According to BabyTree, BabyTree is the largest online parenting community in China, and is among the largest online parenting communities globally as ranked by traffic volume. Presently the DAU (daily active users) of BabyTree has surpassed 10 million. BabyTree.com, the website of the company, together with its mobile apps “BabyTree Pregnancy” and “BabyTree Footprints,” cover over 80% of pregnancy-stage parents and parents of 0-6 year-old children in China.
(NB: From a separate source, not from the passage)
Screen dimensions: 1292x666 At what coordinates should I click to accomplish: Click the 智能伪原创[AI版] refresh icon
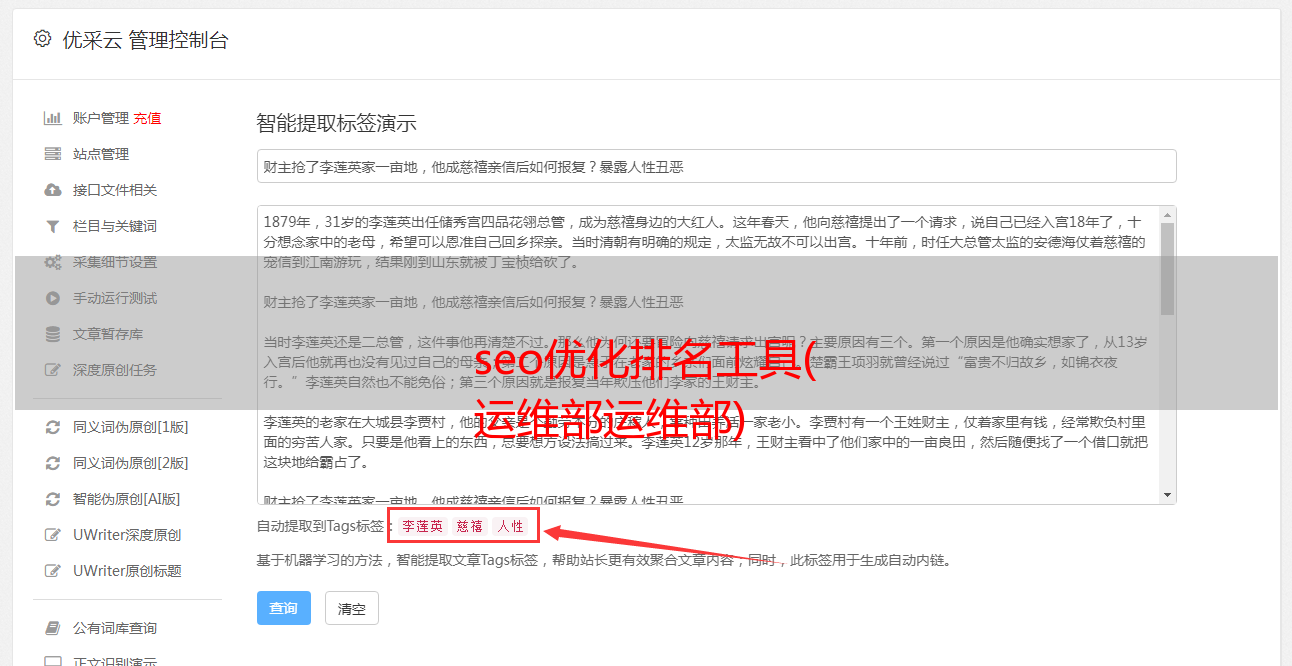[53, 499]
The “BabyTree Pregnancy” app ranks number one among baby and maternity mobile apps in China.
Jumei International Holding Limited operates as an online retailer of beauty products in the People’s Republic of China. The company offers beauty products, such as cosmetics, skin care, cosmetic applicators, fragrance, and body care products; and beauty products for men, and baby and children. It also provides apparel and other lifestyle products, counting women’s wear, footwear, lingerie, handbags and luggage, men’s wear, sportswear and sporting goods, accessories, home goods, and other lifestyle products, in addition to baby, children, and maternity products; and snacks and health supplements.